アルゼンチン、36年ぶり3回めのW杯の優勝

「リオネル・メッシはアルゼンチン代表では輝けない」ここ10年以上、常にサッカー界で議論されてきたテーマだ。所属クラブでの神がかり的なプレーが、代表チームではなぜかこれまで発揮できていなかった。

「メッシに依存しすぎる戦術が原因?」「メッシに遠慮する他の選手のせい?」「代表に対するメッシのモチベーションが低いのでは?」

様々な意見や批判が、ありとあらゆる方面、とりわけアルゼンチン国内から聞こえてきた。試合中のメッシの表情もどこか暗く、プレーを楽しめていないようにも見受けられた。

2014年のブラジルW杯の決勝でドイツに敗れ、続く2015年と2016年のコパ・アメリカ(南米選手権)でも、決勝で涙を呑んだ。メッシは「これほどやっても勝てないなんて、自分には向いていないのだろう。もう終わりだ」と、代表引退を示唆するコメントを残したほどだった。
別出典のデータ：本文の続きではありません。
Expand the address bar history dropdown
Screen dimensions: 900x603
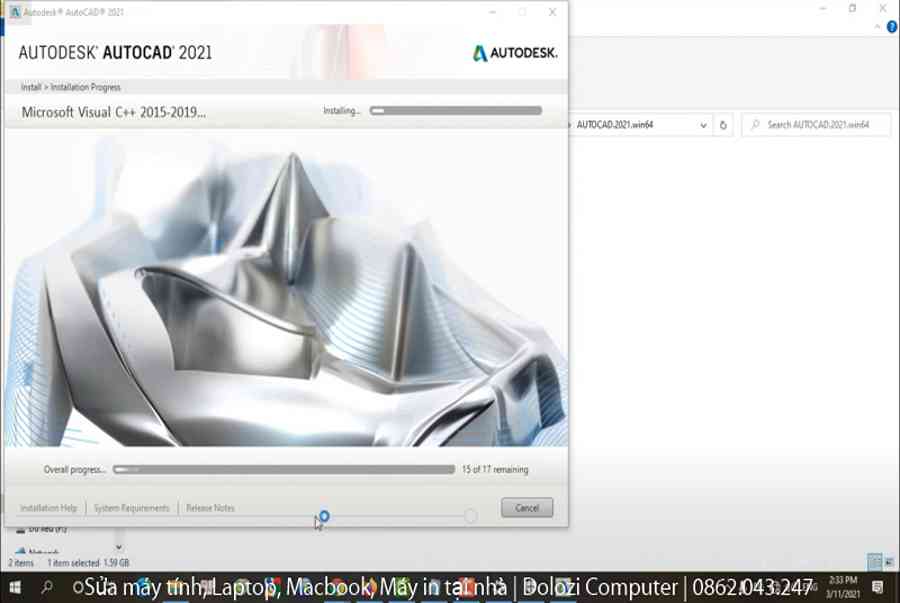tap(703, 125)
だが、タイトルを手にできず、どれだけの批判に晒されようと、メッシの胸には常に母国への愛情があった。紆余曲折を経て迎えた、今回のカタールW杯。おそらく自身最後となるW杯で、“神の子”と呼ばれる所以を、数々のスーパープレイによって改めて証明し、ついに自身にとっては、5度目の挑戦にして悲願のW杯初タイトルを手に入れた。
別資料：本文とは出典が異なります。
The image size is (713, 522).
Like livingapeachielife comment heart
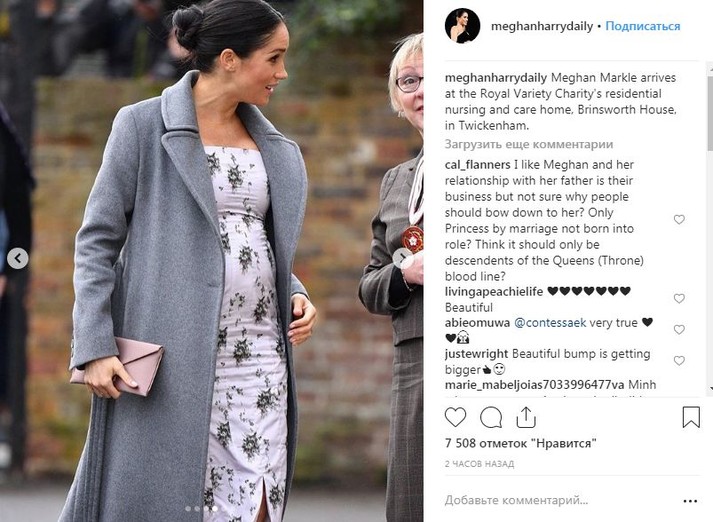coord(679,298)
今回、メッシがメッシらしくプレーできたのはなぜなのか。その要因を紐解いていく。

1. カタールW杯“最年少”監督

今大会のアルゼンチンを率いたのは、44歳で今大会最年少監督のリオネル・スカローニ。前回のロシアW杯で16強止まりという失意の結果に終わったアルゼンチンは、そのチームのアシスタント・コーチを勤めていた彼を暫定監督に据えた。

ただし、カタールW杯までの道のりは、決して平坦なものではなかった。就任当初は戦績が振るわず、それまでにトップチームの監督経験がなかった若き指揮官に対して、アルゼンチン国民の反応は辛辣そのものだったという。しかし、2019年のコパ・アメリカで3位へと導き、メッシを含めた選手やスタッフからの信頼を勝ち取ることに成功。

昨年開催されたコパ・アメリカでは、最大のライバルであるブラジル代表を決勝で破り、アルゼンチンに28年ぶりの優勝トロフィーをもたらした。この優勝によってグループとしての結束力をさらに強固なものとし、スカローニ監督や代表チームでのメッシを批判する声も、ほぼ聞こえなくなった。